The battle is generally between independent doctors who work on contract in hospitals and insurance companies that are supposed to pay them. Sometimes they can’t agree on pricing contracts. Then patients walk into a hospital in network, not realizing they may see a doctor there who’s out of network. And they get socked with an out-of-network bill as a result.
"That's unfortunate for the patient," said state Sen. Ben Watson, R-Savannah, the chairman of the Senate Health and Human Services Committee. "There were so many things going on with health care that I think that got lost in the shuffle."
The real problem is that legislators are uncomfortable wading in between insurers and doctors. “They’re coming to the Legislature to ask us what’s the correct amount for billing, and that’s not really fair,” said Watson, who is a physician.
Watson's predecessor as head of the health panel, state Sen. Renee Unterman, R-Buford, also told her committee at one point that she'd done everything she could to get the two to agree, but they just don't. This year, Chairman Richard Smith of the House Insurance Committee said it would be wrong to force the insurance companies to contract for prices they don't agree to.
Having no solution may result in massive hospital bills for properly insured patients. But it’s not the end of the world for the doctor, and certainly not for the insurance company.
In such a case, the doctor can bill far more than he or she would under an insurance contract, though whether he or she gets paid is another question. As for the insurer: It pays, or doesn’t, by its own rules. The unpaid balance then goes to the patient, who has almost no recourse.
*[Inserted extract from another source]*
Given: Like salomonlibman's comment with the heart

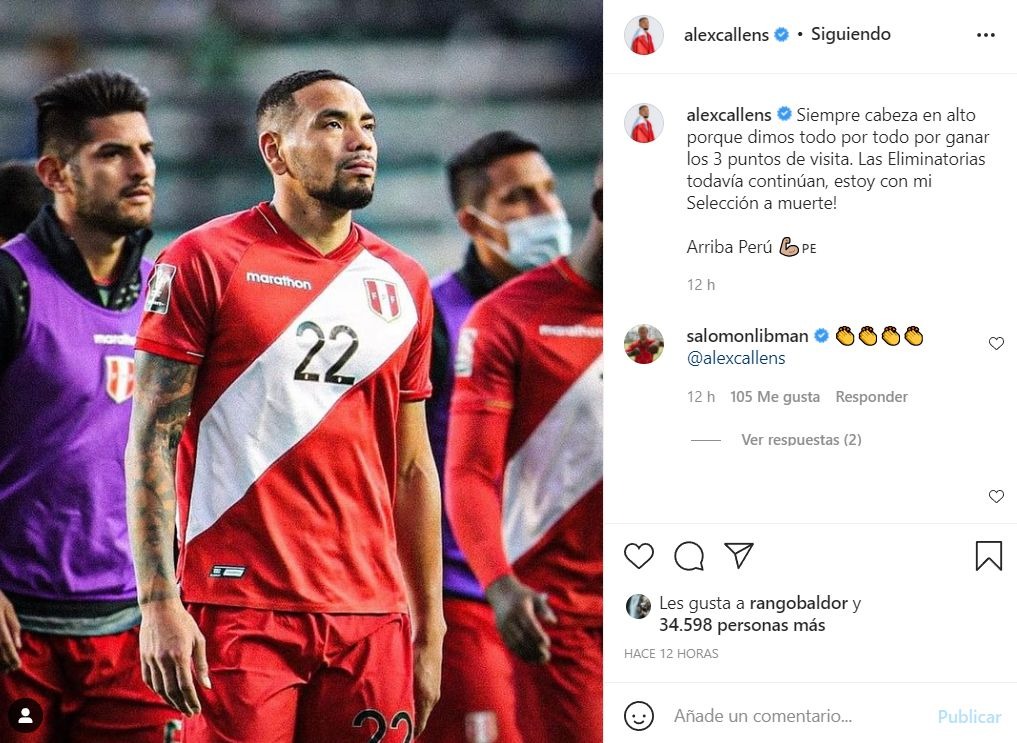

Legislative proposals to stop it came forward in the Senate and the House again in 2019, including Senate Bill 56, House Bill 84 and House Bill 540. Some didn't satisfy the doctors. Some didn't satisfy the insurance companies. Nothing passed.
"Do I think the legislators who've been working on this legislation over the years have intention of passing a law that removes the problem of surprise medical bills for Georgia consumers?" asked Liz Coyle, the director of the public advocacy group Georgia Watch. "Absolutely.
“But why is it that these powerful interest groups are being allowed to continue saying, ‘Well, we can’t come up with a compromise so I guess Georgians will have to stay stuck in the middle?’ That’s why we have a Legislature.”
Watson says that the insurers and the doctors ought to agree on their own and not ask the Legislature to set prices. Both he and Smith said it may be up to Congress to solve it. However, they added, they would continue to work on it.
If your doctor or your kid’s doctor did something bad, can you know?
The Georgia Composite Medical Board disciplines doctors and publishes that information in physician profiles on its website. Every doctor has one.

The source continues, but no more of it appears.